Exercise goal – Please copy every line of the data in which the string "will" appears.

Extracted records –
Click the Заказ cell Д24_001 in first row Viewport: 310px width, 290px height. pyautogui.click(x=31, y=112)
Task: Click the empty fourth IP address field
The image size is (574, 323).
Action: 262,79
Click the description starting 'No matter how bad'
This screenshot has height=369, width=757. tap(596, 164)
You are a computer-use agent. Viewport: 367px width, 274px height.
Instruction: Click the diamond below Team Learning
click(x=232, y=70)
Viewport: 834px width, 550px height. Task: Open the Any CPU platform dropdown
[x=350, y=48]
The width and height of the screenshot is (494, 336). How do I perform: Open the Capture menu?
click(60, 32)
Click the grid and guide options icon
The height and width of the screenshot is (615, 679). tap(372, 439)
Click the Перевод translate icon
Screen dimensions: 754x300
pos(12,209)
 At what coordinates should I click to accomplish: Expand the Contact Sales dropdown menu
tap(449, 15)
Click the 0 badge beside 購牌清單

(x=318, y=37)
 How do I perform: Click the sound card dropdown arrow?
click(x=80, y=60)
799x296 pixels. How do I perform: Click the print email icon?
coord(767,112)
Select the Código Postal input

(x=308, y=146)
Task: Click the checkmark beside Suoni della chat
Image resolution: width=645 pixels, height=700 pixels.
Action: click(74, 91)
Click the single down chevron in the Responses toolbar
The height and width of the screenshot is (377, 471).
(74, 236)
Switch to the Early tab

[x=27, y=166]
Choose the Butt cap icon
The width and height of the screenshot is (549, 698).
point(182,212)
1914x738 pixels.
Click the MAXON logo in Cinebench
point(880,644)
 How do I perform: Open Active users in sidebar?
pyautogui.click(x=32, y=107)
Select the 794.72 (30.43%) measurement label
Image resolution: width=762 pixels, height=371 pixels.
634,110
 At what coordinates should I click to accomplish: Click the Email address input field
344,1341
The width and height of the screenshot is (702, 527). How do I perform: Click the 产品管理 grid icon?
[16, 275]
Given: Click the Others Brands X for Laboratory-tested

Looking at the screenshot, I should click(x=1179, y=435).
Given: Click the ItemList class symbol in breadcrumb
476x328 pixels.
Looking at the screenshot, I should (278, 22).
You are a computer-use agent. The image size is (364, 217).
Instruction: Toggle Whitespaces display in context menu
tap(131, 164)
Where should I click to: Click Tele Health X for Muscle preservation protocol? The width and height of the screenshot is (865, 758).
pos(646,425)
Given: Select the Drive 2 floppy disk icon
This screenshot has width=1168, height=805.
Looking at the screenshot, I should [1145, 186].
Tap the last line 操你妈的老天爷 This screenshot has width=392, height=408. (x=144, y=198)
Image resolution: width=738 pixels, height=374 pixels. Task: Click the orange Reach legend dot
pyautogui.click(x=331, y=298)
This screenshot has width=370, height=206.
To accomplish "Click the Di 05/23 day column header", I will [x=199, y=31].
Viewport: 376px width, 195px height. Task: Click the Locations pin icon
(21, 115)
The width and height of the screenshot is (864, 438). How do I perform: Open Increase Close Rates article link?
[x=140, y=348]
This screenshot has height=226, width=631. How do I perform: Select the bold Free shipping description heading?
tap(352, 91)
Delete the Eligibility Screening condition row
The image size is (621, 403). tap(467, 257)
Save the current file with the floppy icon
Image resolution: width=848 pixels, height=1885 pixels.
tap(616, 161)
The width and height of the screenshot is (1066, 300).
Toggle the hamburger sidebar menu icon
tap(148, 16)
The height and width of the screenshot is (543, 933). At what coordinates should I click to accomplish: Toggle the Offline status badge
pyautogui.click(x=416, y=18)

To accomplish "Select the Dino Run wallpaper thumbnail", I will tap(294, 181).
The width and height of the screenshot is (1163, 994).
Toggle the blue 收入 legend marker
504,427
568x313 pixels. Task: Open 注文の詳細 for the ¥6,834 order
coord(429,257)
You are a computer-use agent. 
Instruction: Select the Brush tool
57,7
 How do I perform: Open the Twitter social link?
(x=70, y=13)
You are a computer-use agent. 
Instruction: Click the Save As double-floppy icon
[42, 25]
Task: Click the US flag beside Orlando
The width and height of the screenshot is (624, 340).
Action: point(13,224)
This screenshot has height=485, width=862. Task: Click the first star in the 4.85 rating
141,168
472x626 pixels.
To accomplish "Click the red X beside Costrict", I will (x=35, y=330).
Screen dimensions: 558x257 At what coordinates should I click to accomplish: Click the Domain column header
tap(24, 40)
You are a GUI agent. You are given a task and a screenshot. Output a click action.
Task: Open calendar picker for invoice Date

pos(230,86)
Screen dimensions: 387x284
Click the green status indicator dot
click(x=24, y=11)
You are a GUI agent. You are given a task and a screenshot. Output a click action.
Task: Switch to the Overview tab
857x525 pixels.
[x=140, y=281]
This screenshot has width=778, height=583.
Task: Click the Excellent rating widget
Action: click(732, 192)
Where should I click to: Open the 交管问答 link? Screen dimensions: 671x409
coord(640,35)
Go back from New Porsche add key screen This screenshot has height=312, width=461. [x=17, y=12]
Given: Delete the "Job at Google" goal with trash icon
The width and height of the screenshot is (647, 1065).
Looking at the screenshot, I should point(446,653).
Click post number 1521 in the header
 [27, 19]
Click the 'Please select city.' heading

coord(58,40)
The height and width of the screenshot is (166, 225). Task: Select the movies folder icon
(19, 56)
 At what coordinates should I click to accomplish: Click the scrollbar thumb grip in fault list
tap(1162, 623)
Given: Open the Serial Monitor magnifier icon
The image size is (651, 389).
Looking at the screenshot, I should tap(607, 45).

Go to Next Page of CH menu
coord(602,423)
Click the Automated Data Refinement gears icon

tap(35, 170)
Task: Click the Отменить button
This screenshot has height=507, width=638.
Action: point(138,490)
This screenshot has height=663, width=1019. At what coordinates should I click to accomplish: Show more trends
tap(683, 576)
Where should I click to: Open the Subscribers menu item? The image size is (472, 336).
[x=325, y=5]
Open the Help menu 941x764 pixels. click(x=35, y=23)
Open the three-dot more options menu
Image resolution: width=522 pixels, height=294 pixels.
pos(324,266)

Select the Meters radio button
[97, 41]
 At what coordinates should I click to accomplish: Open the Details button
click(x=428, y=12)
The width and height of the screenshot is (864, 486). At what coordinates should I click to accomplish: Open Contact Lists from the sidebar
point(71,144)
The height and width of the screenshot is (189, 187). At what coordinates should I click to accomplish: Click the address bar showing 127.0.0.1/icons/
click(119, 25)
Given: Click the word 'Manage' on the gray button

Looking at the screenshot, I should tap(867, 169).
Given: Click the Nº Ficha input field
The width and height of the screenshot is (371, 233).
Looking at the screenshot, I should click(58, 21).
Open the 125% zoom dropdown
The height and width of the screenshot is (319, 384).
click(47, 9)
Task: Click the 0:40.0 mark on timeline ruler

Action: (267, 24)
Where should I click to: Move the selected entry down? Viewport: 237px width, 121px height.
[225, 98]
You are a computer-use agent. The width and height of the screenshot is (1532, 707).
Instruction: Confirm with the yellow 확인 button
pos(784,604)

Answer to this exercise –
To accomplish "Click the Di 05/23 day column header", I will [x=199, y=31].
To accomplish "Select the Dino Run wallpaper thumbnail", I will tap(294, 181).
To accomplish "Click the red X beside Costrict", I will (x=35, y=330).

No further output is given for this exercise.